The path of faith is often fraught with challenges, missteps, and distractions from the connection with God that we seek. As someone in the position of guiding others toward their respective vocations, Father Victor (Vic) Taglianetti, OFM Cap, draws on his own time of desert wandering to help him meet people where they’re at when considering religious life. The vocations director for the Capuchin Franciscans of the Western America (Our Lady of Angels) Province, Father Vic brings both a youthful vibrancy and an openness to this crucial position in his religious community.
Although Father Vic is comfortable in his own skin and dressed in a Capuchin habit these days, spirituality—let alone religion—was not always the focus and direction of his life. Father Vic was raised in Rancho Cucamonga, California, a city located about an hour east of Los Angeles in the Inland Empire region. “I was raised Catholic, and my parents did the best they could to raise me in the faith by bringing me to Sunday Mass and enrolling me in CCD classes,” he says. “I come from a mixed family, my father being Italian and my mother being Mexican, and I am the oldest of three.”
His father’s brand of Catholicism gave the young Vic the impression that God demanded an impossible perfection of believers, “where we were taught we were never worthy to partake in Communion,” he recalls. Over time, a gulf emerged between Vic and the Catholic faith—and religion in general. “I compared myself to others and felt I was being treated unfairly,” Father Vic says. “The perfectionism that my dad wanted from me could never be met, and I projected that image of my dad onto God.”
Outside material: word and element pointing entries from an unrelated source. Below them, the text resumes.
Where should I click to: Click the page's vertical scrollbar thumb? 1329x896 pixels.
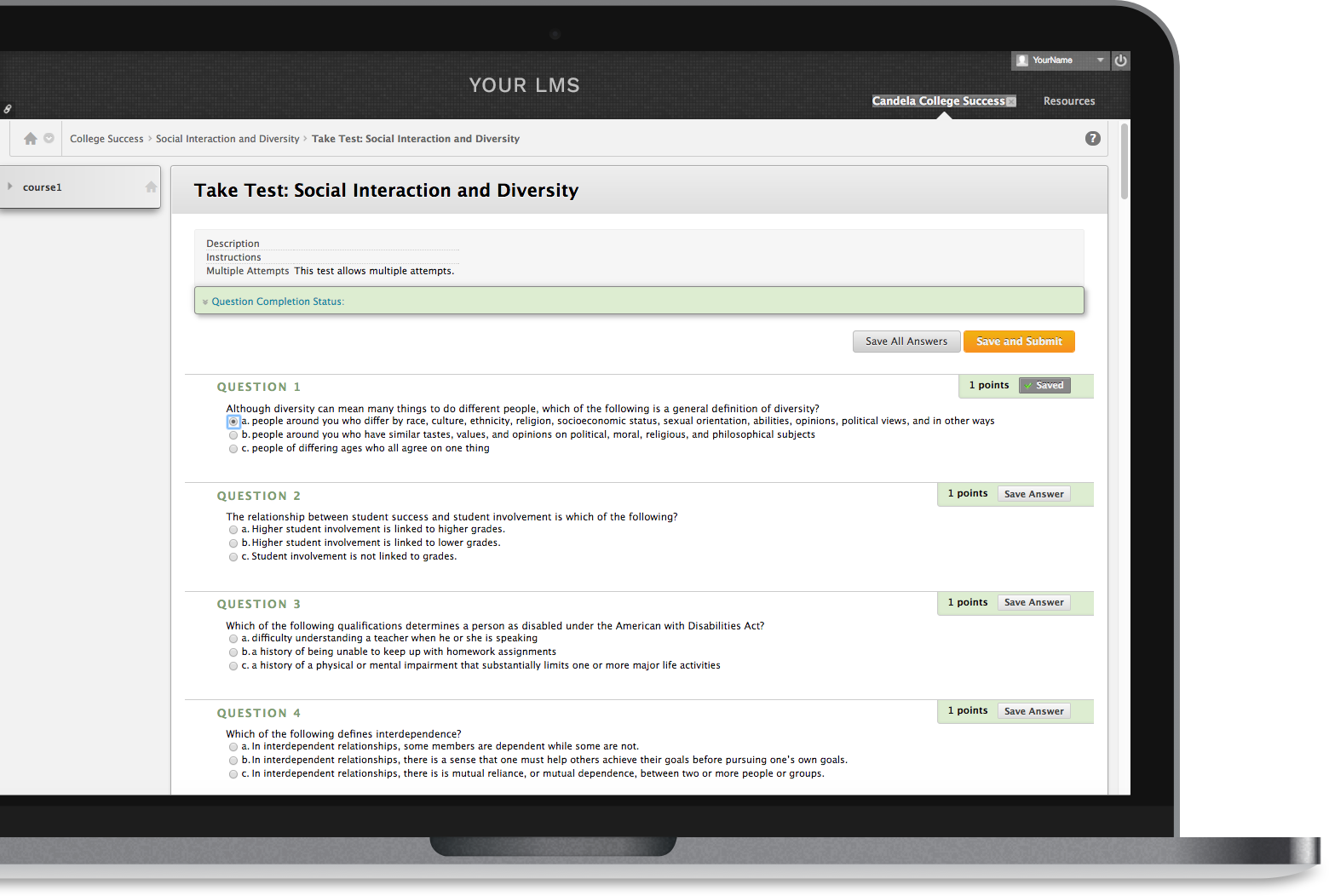[x=1125, y=162]
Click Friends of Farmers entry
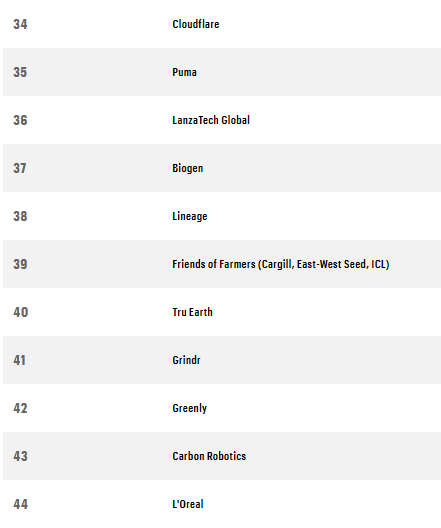 [x=280, y=264]
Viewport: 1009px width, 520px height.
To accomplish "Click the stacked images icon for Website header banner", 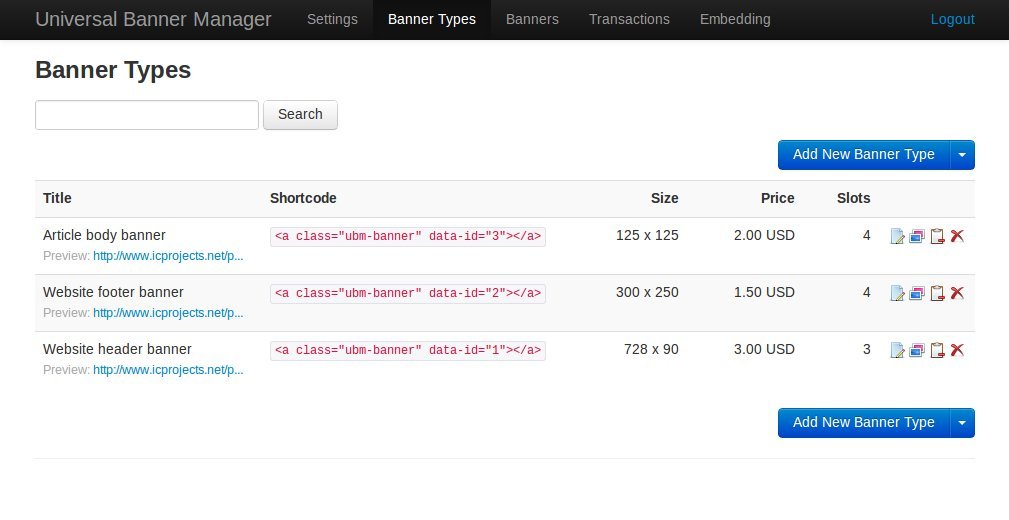I will (x=917, y=351).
This led to Father Vic becoming an atheist for some time, “a militant atheist,” even, as he remembers, “always ready to argue with those who believed in God, especially with Christians.” And though Father Vic did well in school and was on a career track (having been a pre-med student at the University of California, San Diego, with a bachelor’s degree in biology), he found himself “consumed with selfishness, and I got sucked into the party and drug scene at school.” Father Vic felt empty inside, but a family Christmas celebration opened the door to a new chapter in his life.
Rediscovering the Beauty of Faith
While spending time alone in his room on Christmas Eve, Father Vic could hear his family members laughing and talking in the living room as they got ready to attend midnight Mass together. Not wanting to miss out, and grappling with the empty feeling he had inside, Father Vic joined his family for Mass that night. The priest who celebrated the Christmas Eve Mass had recently lost his mother, and his emotional connection to the liturgy had a huge impact on Father Vic. Following Mass, Father Vic prayed for the first time in years, asking God to reveal himself in some meaningful way.
Four days later, his prayer was answered, and Father Vic experienced a profound inner conversion. “It was a breakthrough because I thought I always had to earn God’s love through being perfect,” he says. “I had made many mistakes up to that point, yet God still had unconditional love for me. It didn’t make sense at the time, but the love was powerful, and it was real.” Once faith reentered his world, Father Vic also began to hear the call to religious life. As he explored the various options, the Capuchin Franciscans (of the Western America Province) stood out, as they made an effort to invite Father Vic to visit their community. Plus, “I was attracted to their humility and down-to-earth attitude,” he says.
The balance of action and contemplation also drew Father Vic to the Capuchins. “I felt that this mirrored Christ’s life the most because not only did he preach, heal, deliver, and do ministry out with the people, but he also retreated in prayer with his heavenly Father,” he says.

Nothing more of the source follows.